Your answer should be every line of the records that contains the word "icon".

Start of Given data

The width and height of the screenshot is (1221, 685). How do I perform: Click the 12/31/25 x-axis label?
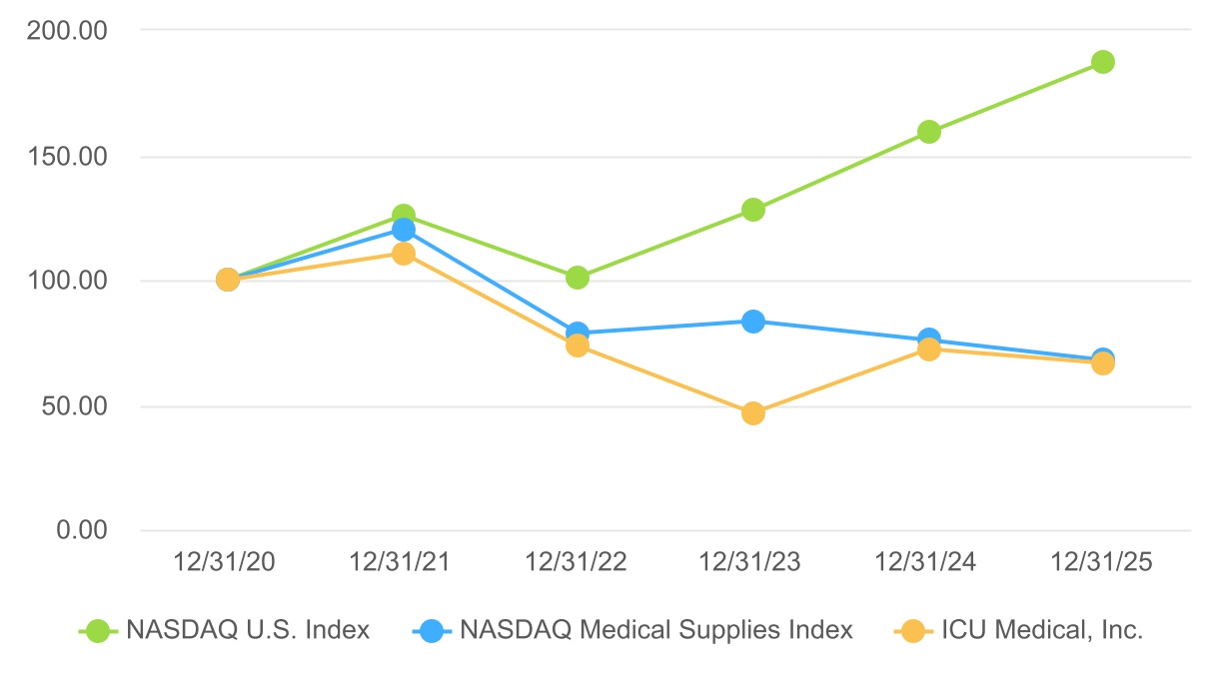click(x=1102, y=562)
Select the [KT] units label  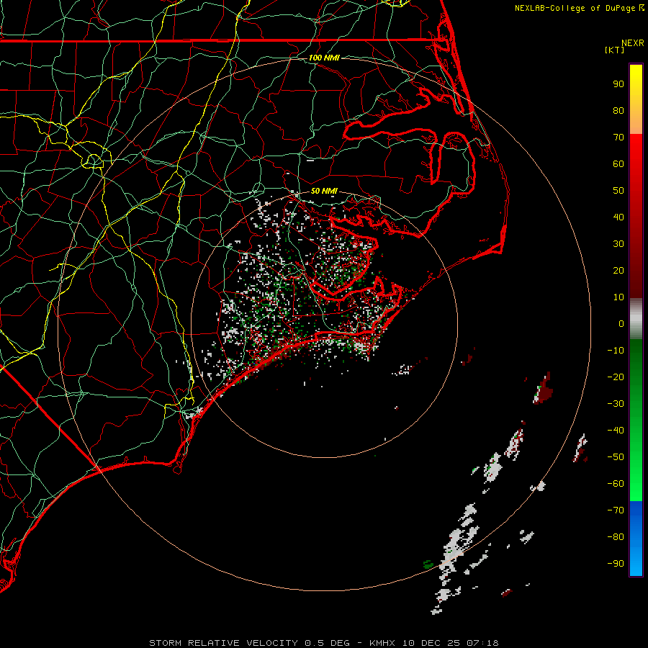pos(616,50)
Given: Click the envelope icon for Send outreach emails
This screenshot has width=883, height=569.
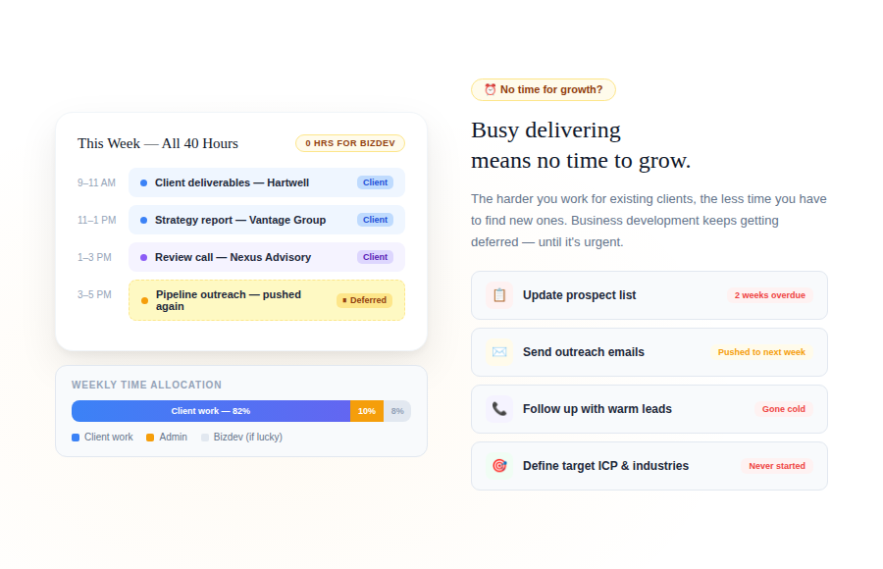Looking at the screenshot, I should point(499,352).
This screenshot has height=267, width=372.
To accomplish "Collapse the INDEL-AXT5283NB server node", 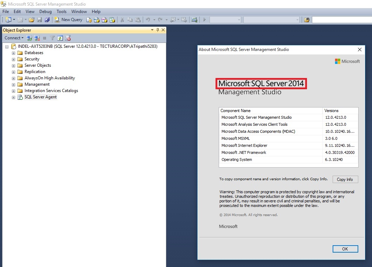I will 6,46.
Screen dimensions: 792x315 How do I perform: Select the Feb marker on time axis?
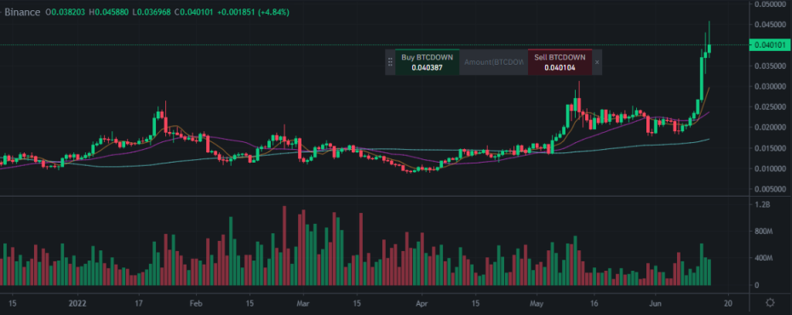tap(196, 303)
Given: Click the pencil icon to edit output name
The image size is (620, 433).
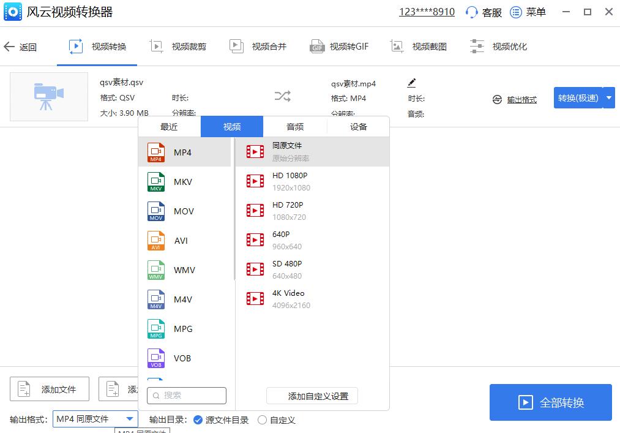Looking at the screenshot, I should click(411, 82).
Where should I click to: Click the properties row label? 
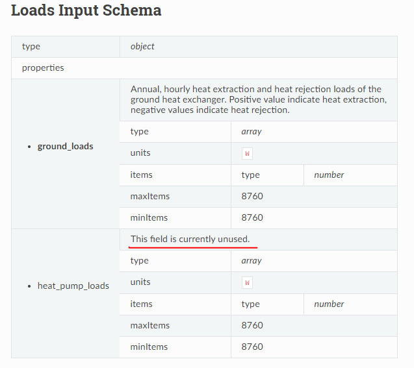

End of Given data

▸ Answer section:
Given: Click the envelope icon for Send outreach emails
Given: Click the pencil icon to edit output name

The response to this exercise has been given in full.